I’m usually not in the market for true vintage clothing…
I guess the perfectionist in me finds it hard tolerate even the smallest moth-hole, and dead-stock items usually cost more than Japanese reproductions which, ironically, are made to a higher standard.
This one though, was in true NOS condition and had a lot of subtle but interesting features.
Well, not exactly NOS condition any more, since I’ve washed and worn it, but here it is:
Not as exciting at first glance as a Hercules salt ‘n pepper chambray shirt, is it?
Good thing that cotton twill work-shirts from the same eras don’t come with the inflated price tags of their chambray cousins 😛
This shirt is made by the famous Sweet-Orr (a.k.a. Sweet, Orr & Co.) – founded in 1871, specialising in work-wear of all sorts from overalls to scout shirts.
I thought it would be quite neat if Warehouse or Toyo would do a Sweet-Orr reproduction label.
Their logo is definitely memorable – 6 dudes pulling a pair of work pants 😛
This shirt I have – judging by the tag – was made in the 1950s or maybe even the 40s – and is packed with subtle details.
Notice the double yellow-line selvedge on the label:
Vat dyed?

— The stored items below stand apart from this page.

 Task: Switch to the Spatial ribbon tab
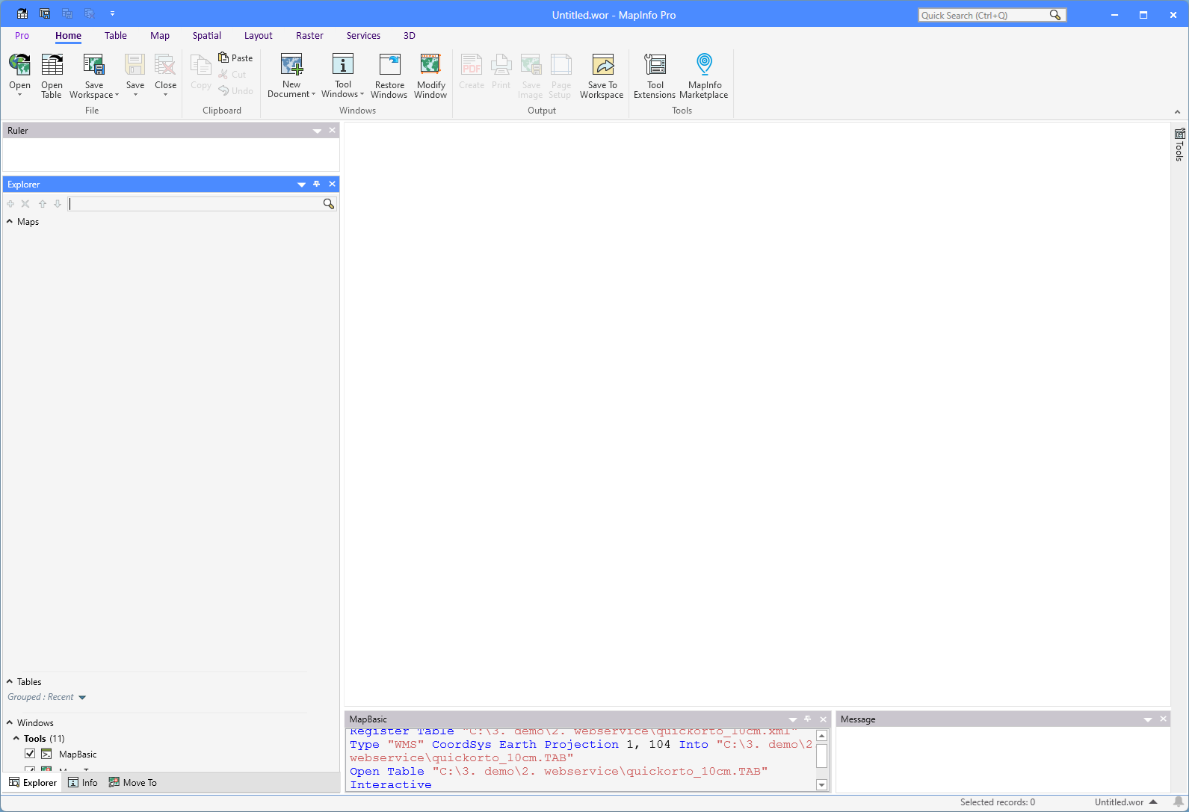pyautogui.click(x=206, y=36)
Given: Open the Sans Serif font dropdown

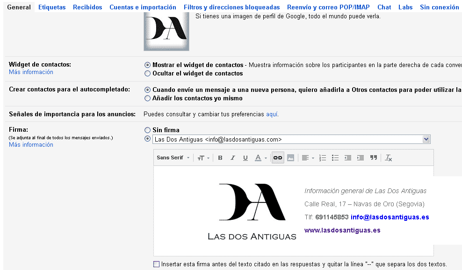Looking at the screenshot, I should click(173, 158).
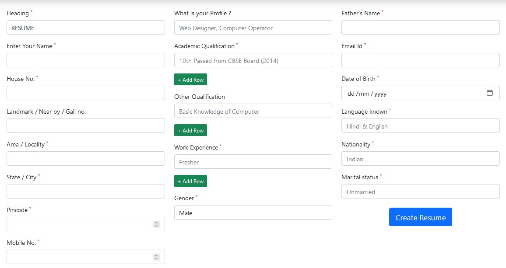Click the Landmark / Near by field
The image size is (506, 268).
click(85, 126)
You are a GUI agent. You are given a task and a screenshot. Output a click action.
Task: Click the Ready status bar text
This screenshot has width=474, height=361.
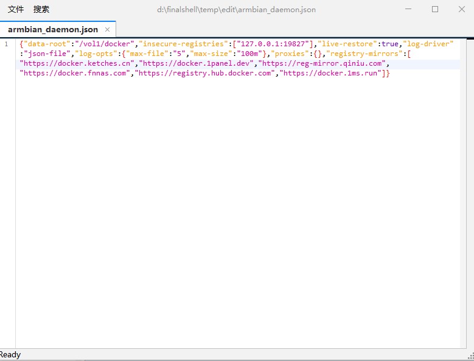[10, 354]
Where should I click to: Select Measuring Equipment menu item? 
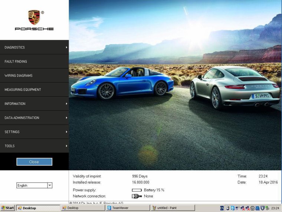click(23, 90)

Nice.
Don’t really know what “Ace of Spades” Shrunk means though…some kind of sanforisation process?
The shirt didn’t shrink much at all after the first machine wash, less than 1% I’d say, but the wash tag came apart pretty quickly 😛
Nice old-school collar with off-set top button.
The casein buttons are quite cool too – a common style on khaki work-shirts back then:
In stronger sunlight, just to show how the colour tone changes:
The left pocket has this interesting pencil compartment, with a button-hole on top.

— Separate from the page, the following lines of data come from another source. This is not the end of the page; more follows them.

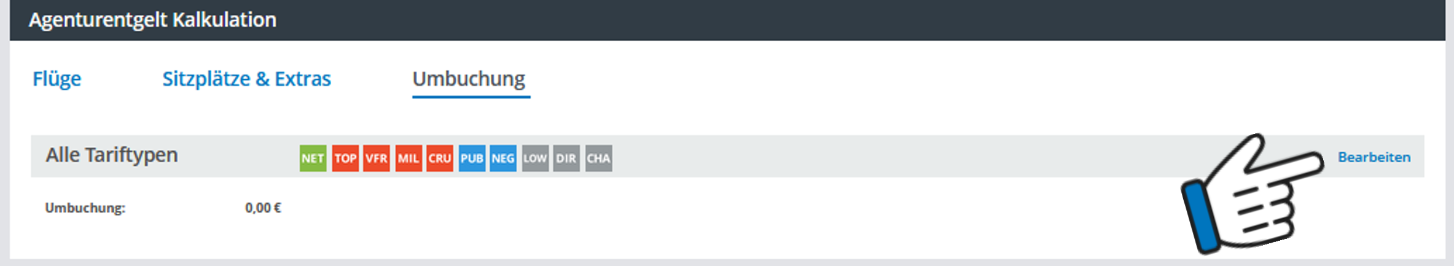Select the Umbuchung tab
Image resolution: width=1454 pixels, height=266 pixels.
point(469,79)
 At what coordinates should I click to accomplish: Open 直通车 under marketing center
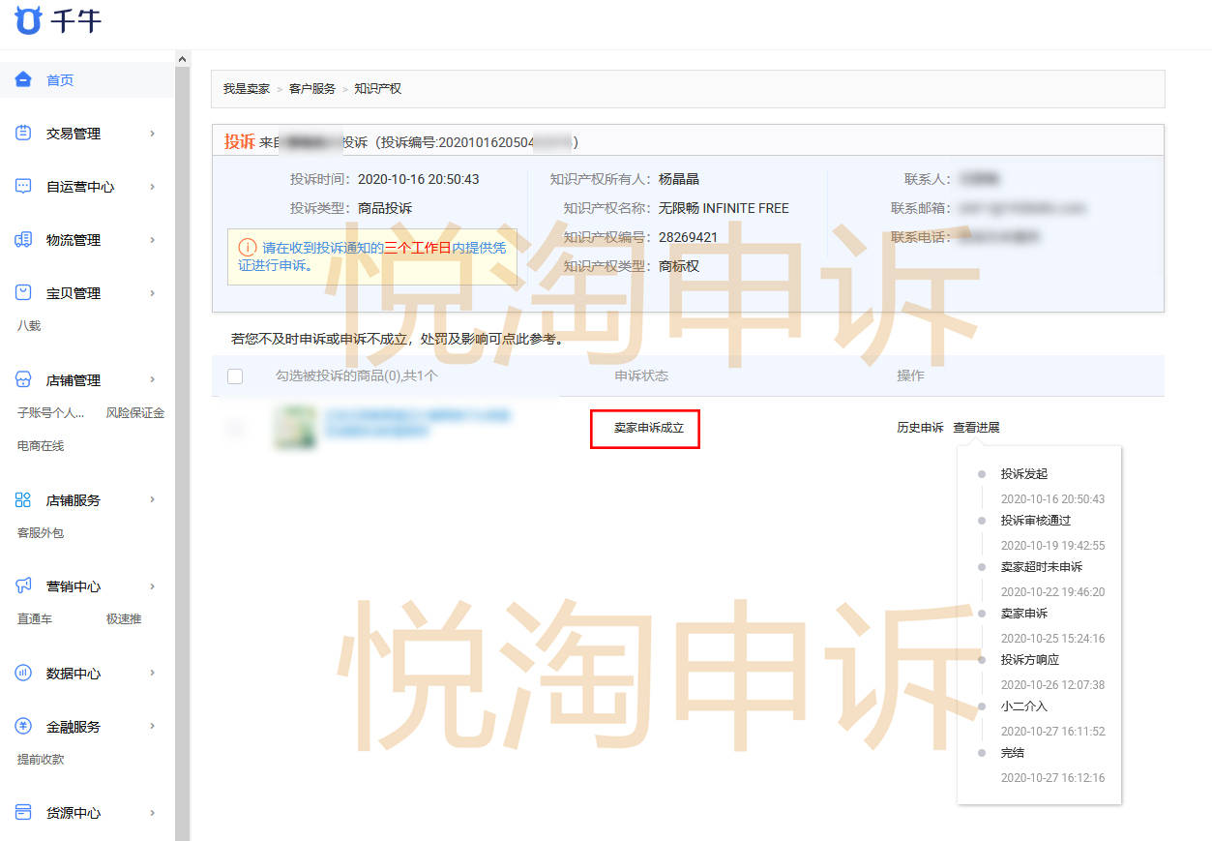click(35, 619)
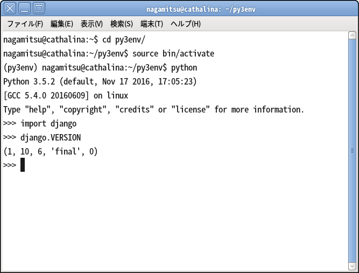Click the Python 3.5.2 version line
359x273 pixels.
pyautogui.click(x=100, y=81)
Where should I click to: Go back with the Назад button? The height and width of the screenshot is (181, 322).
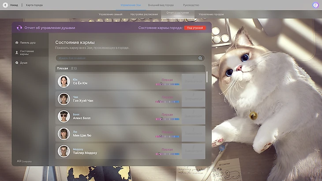click(12, 5)
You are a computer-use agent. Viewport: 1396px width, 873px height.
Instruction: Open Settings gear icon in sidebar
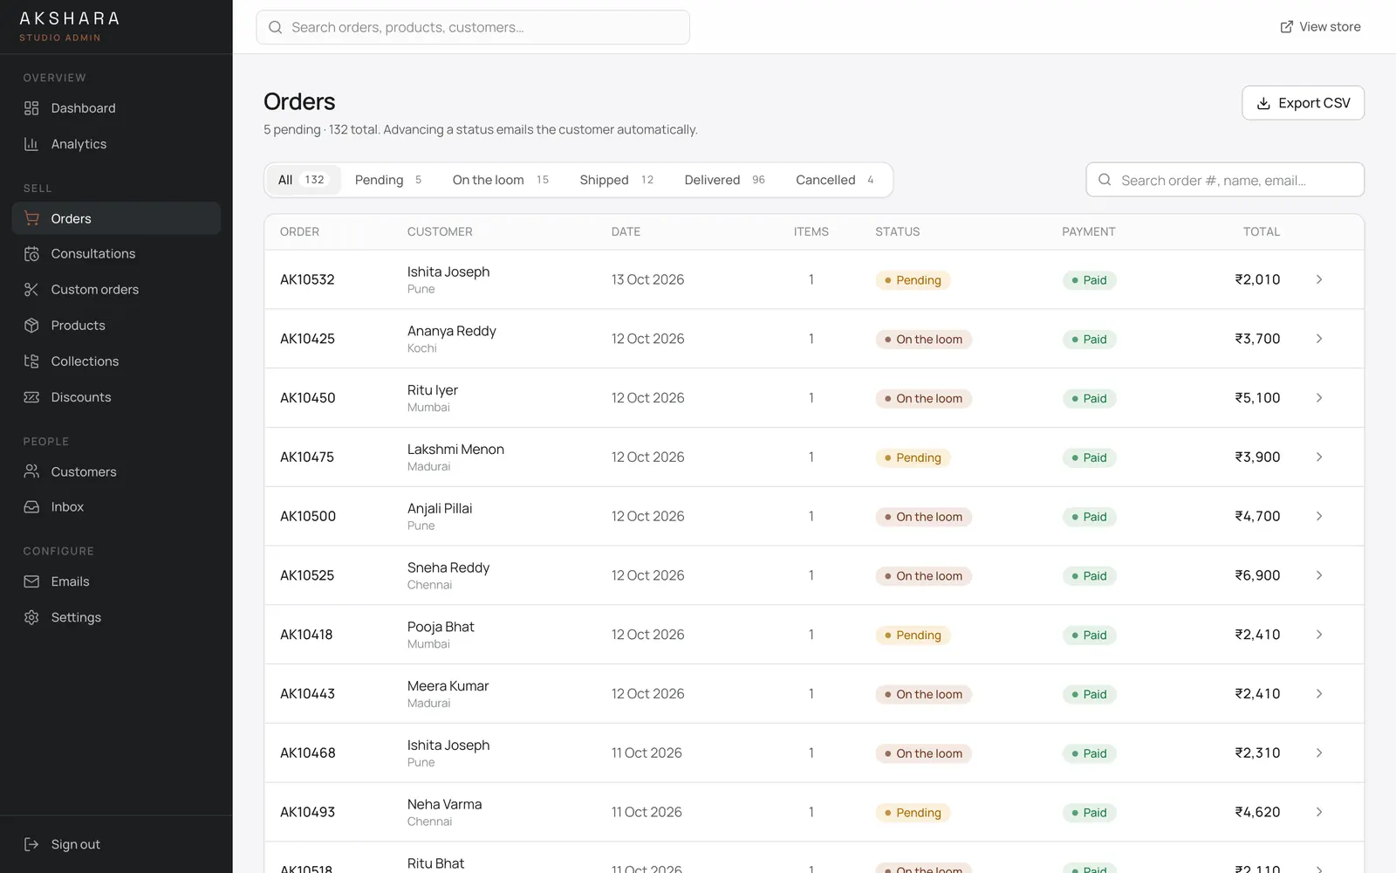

I can’t work out what it’s for – please do leave a comment if you know 🙂
The stitching through-out has been done neatly with a light tan cotton thread in either single or chain-stitching.

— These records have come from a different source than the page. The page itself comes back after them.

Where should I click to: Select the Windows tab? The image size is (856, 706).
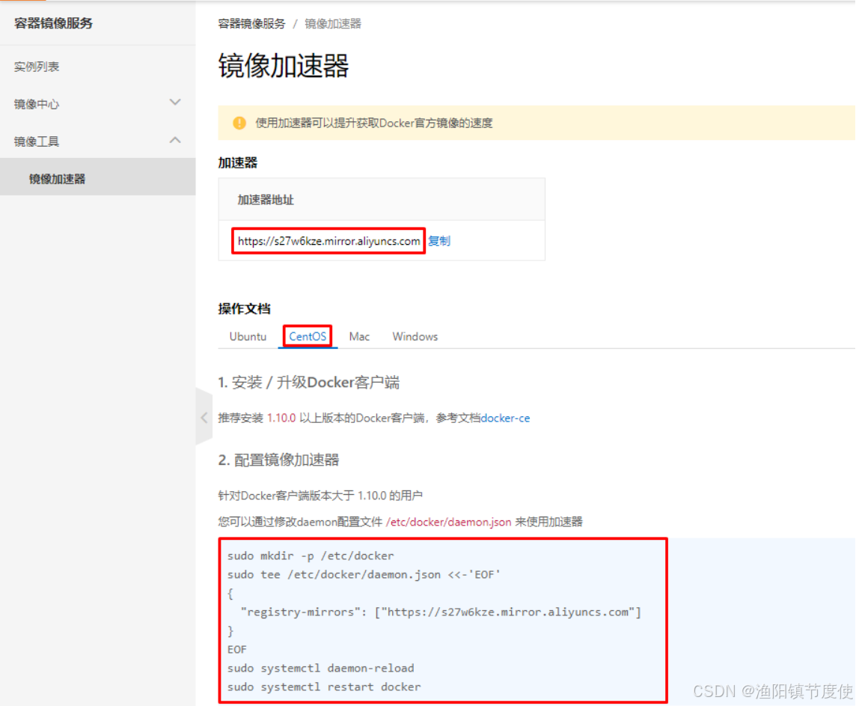click(415, 336)
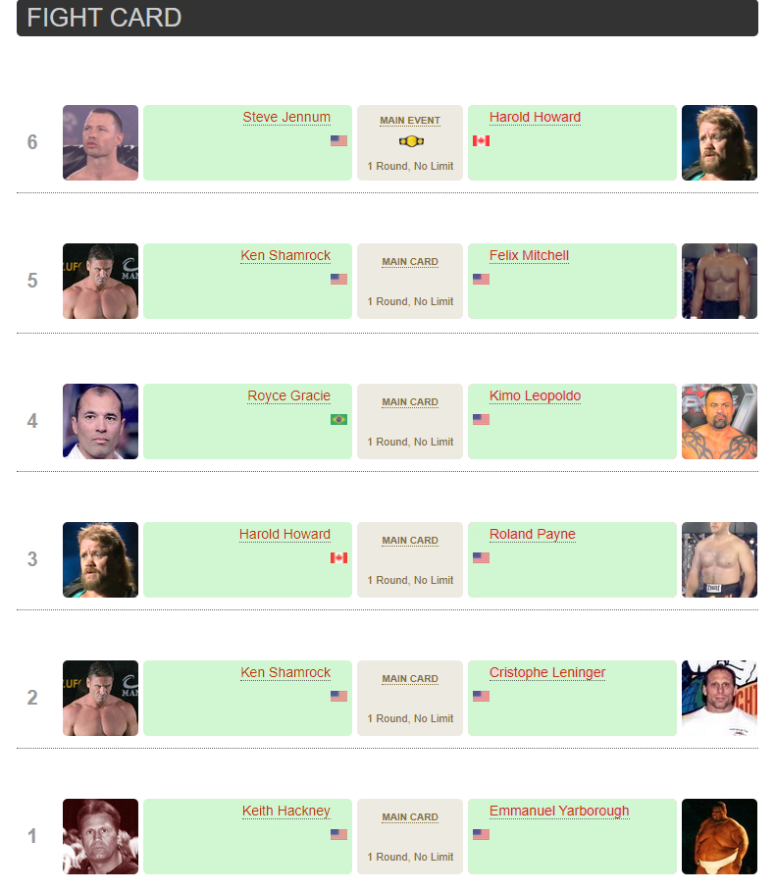This screenshot has width=775, height=892.
Task: Click the championship belt icon in the main event
Action: 410,141
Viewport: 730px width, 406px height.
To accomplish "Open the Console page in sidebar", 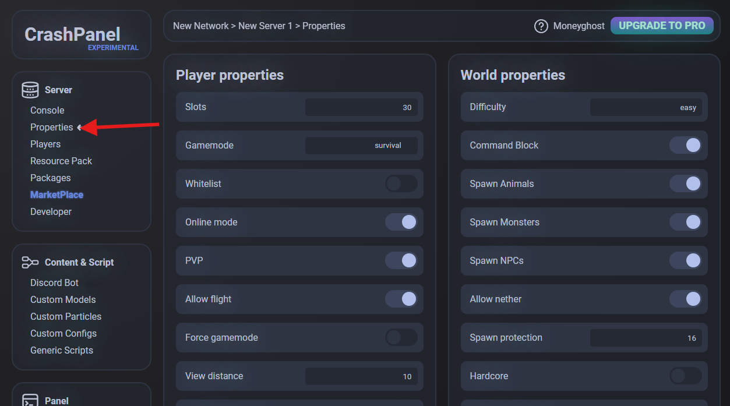I will click(47, 110).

The shirt is not as precisely made as it’s modern day Japanese imitators – but as a work-shirt it has no faults.
It’s not a make-pretend tag; Sweet-Orr was big on union labour.
The side seam finish is old-school too – that yummy selvedged gusset~
The narrow-loomed twill fabric is gently irregular, has a good weight and drapes quite well.
Wish I had more shirts made of cotton fabric like this…
Just like denim, for me it’s all about the interesting textures and irregularities when it comes to work-shirts.
Certainly an interesting representative of older style work-shirts; something different to the ever more popular chambray shirts.